El
presidente de Asogama, Cristián Concha, declaró ayer que la actividad
ganadera está pasando por un período muy crítico debido a la sostenida
caída de la productividad ganadera, la cual se ha acentuado en los
últimos cuatro años.
Según
explicó, se trata de un fenómeno que sumado a los malos precios de lana
ha provocado uno de los peores momentos de la actividad a lo largo de
su historia, declaró.
Nivel crítico
“El
tema productivo de la ganadería está muy malo, porque hay muchos
factores que están afectando la ganadería, porque si bien algunos
precios están mejores que otros, la productividad está muy mala. Las
pariciones han sido muy malas. En Magallanes, las pariciones históricas
son de alrededor del 75, 80 por ciento, y ahora estamos con un 10 por
ciento menos, lo que es brutal. Estamos hablando de pariciones del 60
por ciento, 65 por ciento las mejores, y de ahí para abajo; hay predios
con pariciones del 50%, que es malísimo, y esa tendencia se viene
marcando, no es de ahora, son cuatro o cinco años que se marcan esas
tendencias producto de los depredadores, los competidores como el
guanaco, las liebres, los caiquenes, que en definitiva tienen la
posibilidad de comerse la mejor pradera, porque llegan primero a los
campos de rezago y cuando entra el ganado ya no tiene las condiciones
nutricionales y se pierde producción ahí”.
Agregó
que “hay que luchar contra todas esas variables; la ganadería está
pasando por un período muy crítico, uno de los más críticos de su
historia, y eso nos tiene muy preocupados y complicados, más que
coyunturas de precios de mercado que sabemos que en algún minuto pueden
darse vuelta.
– ¿Este es el problema que más preocupa a la actividad ganadera?

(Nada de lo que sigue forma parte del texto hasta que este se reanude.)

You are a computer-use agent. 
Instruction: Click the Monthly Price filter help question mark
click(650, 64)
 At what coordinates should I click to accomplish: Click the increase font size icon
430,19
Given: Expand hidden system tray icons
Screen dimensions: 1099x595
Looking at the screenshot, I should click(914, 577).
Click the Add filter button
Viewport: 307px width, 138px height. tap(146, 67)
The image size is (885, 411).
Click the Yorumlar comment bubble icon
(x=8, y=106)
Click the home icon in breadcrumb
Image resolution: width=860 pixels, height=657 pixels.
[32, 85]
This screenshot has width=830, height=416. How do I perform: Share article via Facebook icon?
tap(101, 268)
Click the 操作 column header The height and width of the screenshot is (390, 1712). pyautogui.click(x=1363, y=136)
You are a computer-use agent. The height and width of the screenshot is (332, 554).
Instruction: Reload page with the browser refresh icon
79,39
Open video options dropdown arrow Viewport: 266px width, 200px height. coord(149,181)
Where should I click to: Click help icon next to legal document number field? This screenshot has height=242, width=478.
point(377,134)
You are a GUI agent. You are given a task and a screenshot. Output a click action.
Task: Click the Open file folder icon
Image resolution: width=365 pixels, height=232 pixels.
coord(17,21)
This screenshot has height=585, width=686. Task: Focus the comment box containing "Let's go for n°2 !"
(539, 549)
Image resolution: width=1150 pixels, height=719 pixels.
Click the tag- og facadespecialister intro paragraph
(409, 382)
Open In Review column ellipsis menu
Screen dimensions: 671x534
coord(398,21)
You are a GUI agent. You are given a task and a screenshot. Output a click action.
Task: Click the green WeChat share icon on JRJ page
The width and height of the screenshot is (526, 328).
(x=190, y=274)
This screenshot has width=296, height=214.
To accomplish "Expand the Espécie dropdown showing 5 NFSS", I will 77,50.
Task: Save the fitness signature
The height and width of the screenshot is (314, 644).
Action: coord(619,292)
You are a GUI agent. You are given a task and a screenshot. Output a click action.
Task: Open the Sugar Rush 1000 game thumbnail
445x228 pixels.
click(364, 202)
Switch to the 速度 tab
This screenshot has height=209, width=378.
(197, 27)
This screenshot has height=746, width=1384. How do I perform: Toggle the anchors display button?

“Sí, absolutamente. Hemos tenido otros años con
precios de lana bajos, por ahí nos hemos arreglado. Pero además si la
producción está mala, se produce entonces la tormenta perfecta con
precios bajos y mala productividad, y así los negocios se ven muy
afectados”.
Lana
Concha
agregó que los precios de la lana se han recuperado levemente, pero que
la mayoría de los productores o bien ya vendió su producción a los
precios ínfimos del año pasado o, simplemente, prefirió no hacerlo, a la
espera de un mejor momento más adelante, en septiembre.